Sinds Leo Kanner en Hans Asperger ieder op hun eigen manier de term autisme gebruikten voor kinderen die in zichzelf gekeerd gedrag vertoonden, zijn onderzoekers over de hele wereld voortdurend op zoek geweest naar de oorzaken van dit syndroom. In dit artikel sta ik stil bij een aantal van deze theorieën.

In zijn studie van elf kinderen met autisme kwam Kanner tot een tweeledige conclusie. Gezien het feit dat de ‘aloneness‘ die de kinderen vertoonden vanaf het begin van hun leven aanwezig was, moest autisme wel een aangeboren contactstoornis zijn.
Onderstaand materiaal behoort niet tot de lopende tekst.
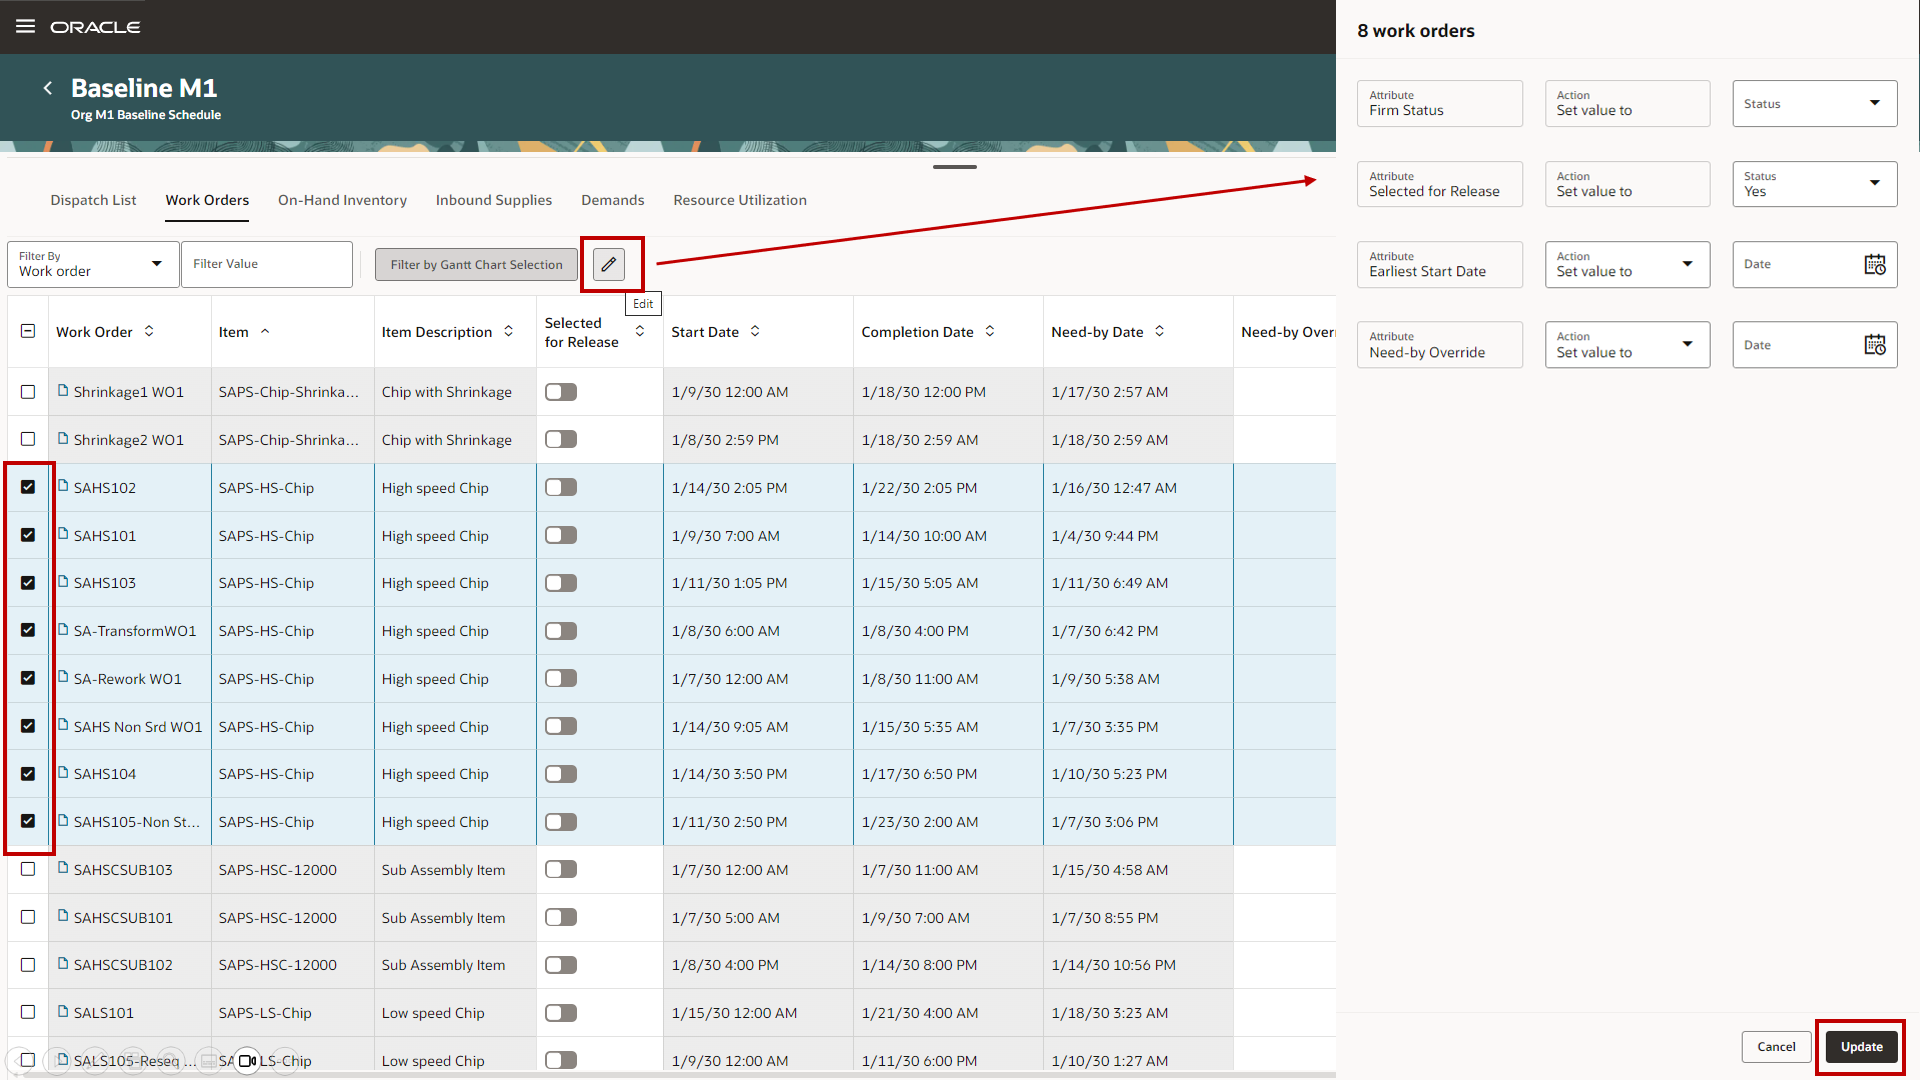Sort the Completion Date column
The height and width of the screenshot is (1080, 1920).
990,331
Toch kon hij zich niet aan de indruk onttrekken dat het autistische, in zichzelf gekeerde gedrag van de kinderen ook te maken had met de kille moeders en afwezige vaders in de gezinnen van zijn onderzoek.
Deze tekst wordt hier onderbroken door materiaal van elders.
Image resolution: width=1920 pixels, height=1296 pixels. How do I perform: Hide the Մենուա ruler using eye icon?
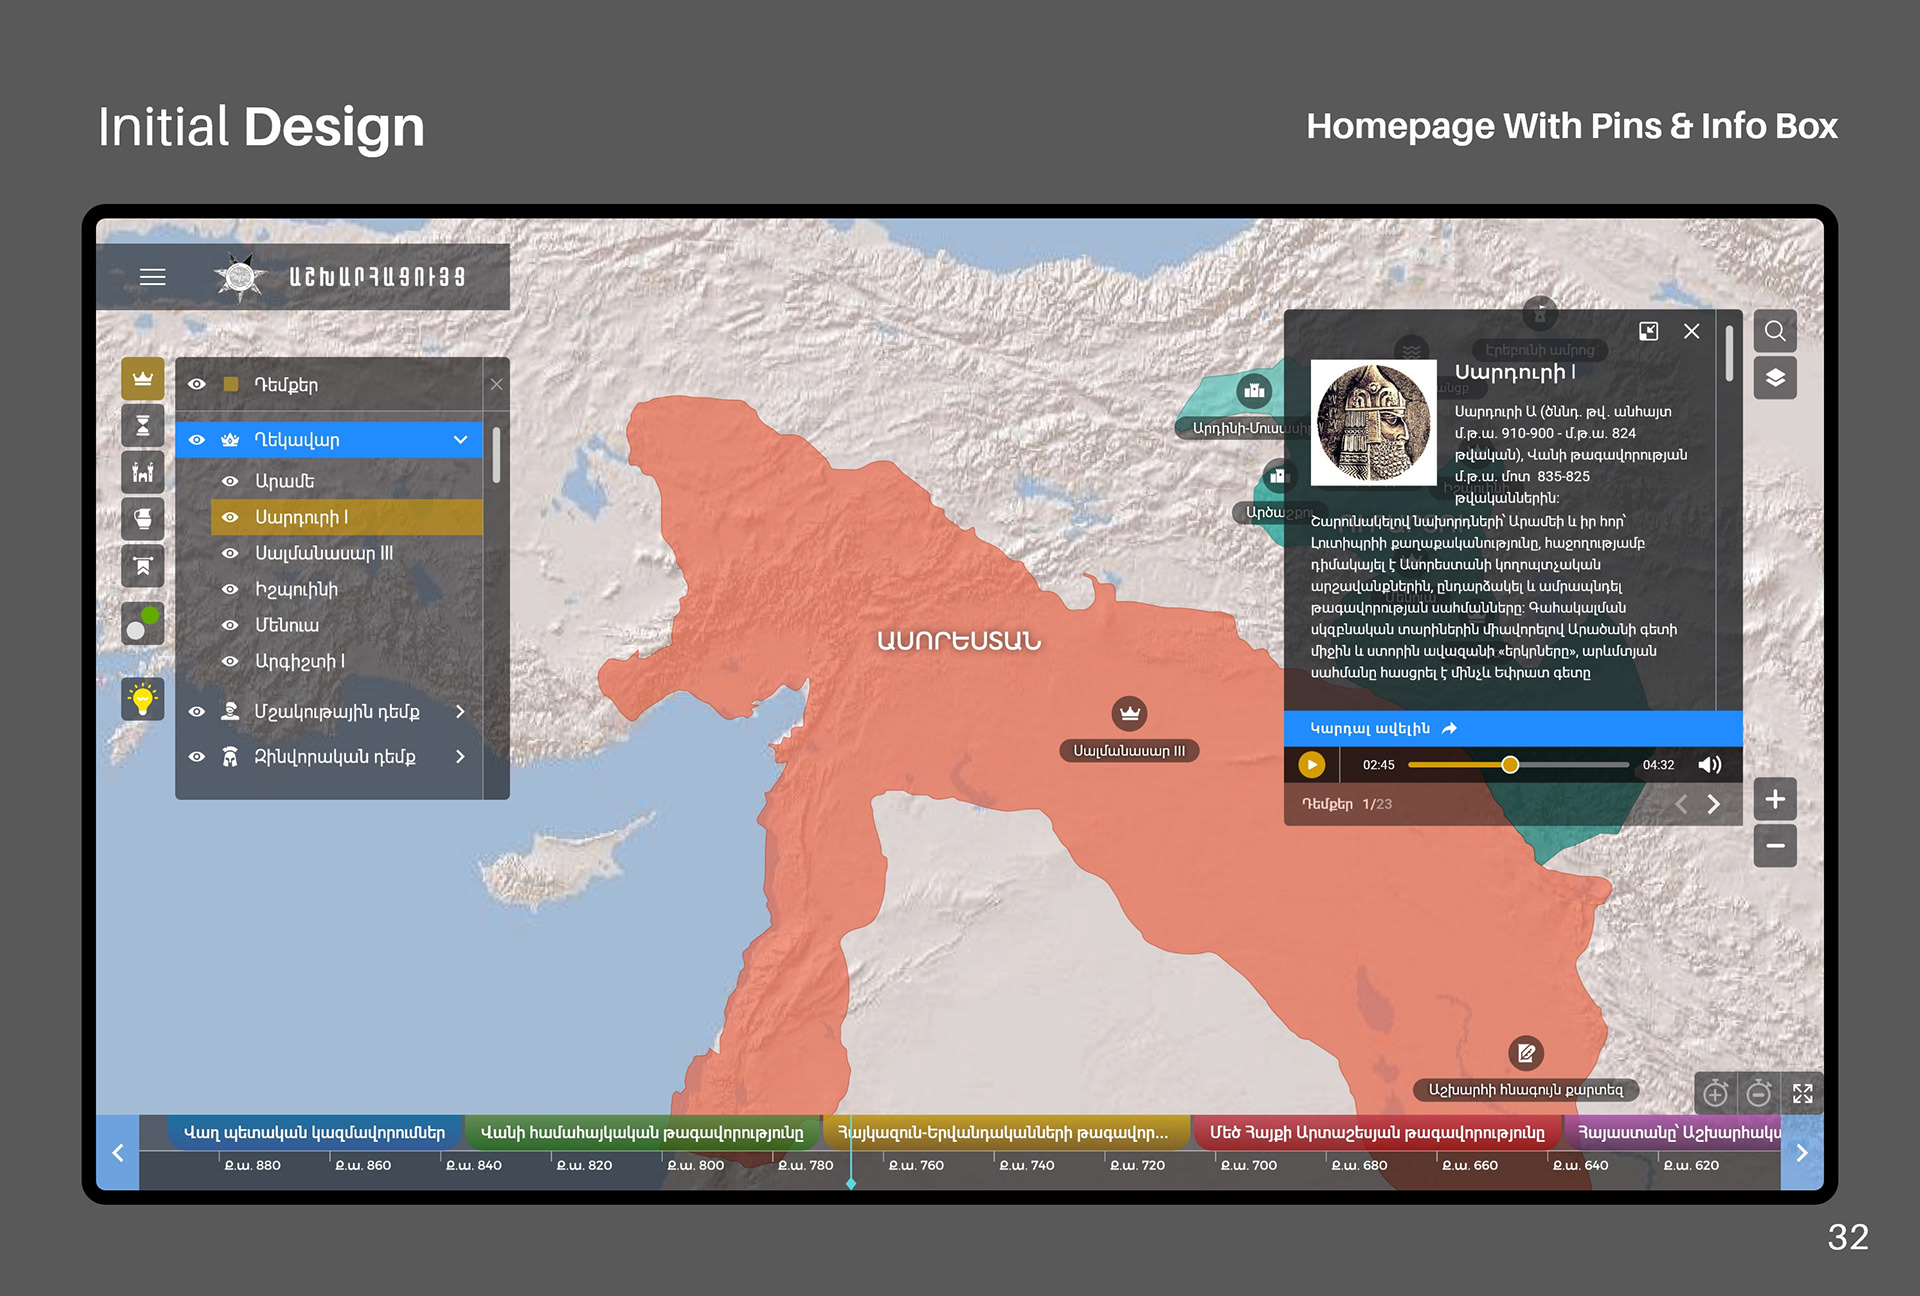(230, 625)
Helaas gingen meerdere onderzoekers mee in Kanners theorie van de kille ouders. Zo vond de Oostenrijkse psycholoog Bettelheim het geen wonder dat autistische kinderen geen empathie konden uiten met zulke emotioneel verstoorde koelkastmoeders. Betteleheim ging zelfs zo ver dat hij meende dat het leven van autistische kinderen werd verwoest omdat hun moeders hen haatten.

Triade van Wing

In de jaren na Bettelheim hebben diverse onderzoekers hun best gedaan om de theorie van de koelkastmoeders te ontkrachten. Een van hen was de Britse psychiater Lorna Wing, zelf moeder van een dochter met autisme. Eind jaren zeventig introduceerde zij de theorie dat er bij autisme sprake is van tekorten op drie gebieden, namelijk op het gebied van sociale interactie, communicatie en verbeelding. Deze zogenaamde triade van Wing vormt nog steeds de basis van de classificatiecriteria die gebruikt worden in de DSM-5, al zijn de tekorten op het gebied van sociale interactie en communicatie daarin samengevoegd in één domein, vanwege de grote samenhang tussen deze twee.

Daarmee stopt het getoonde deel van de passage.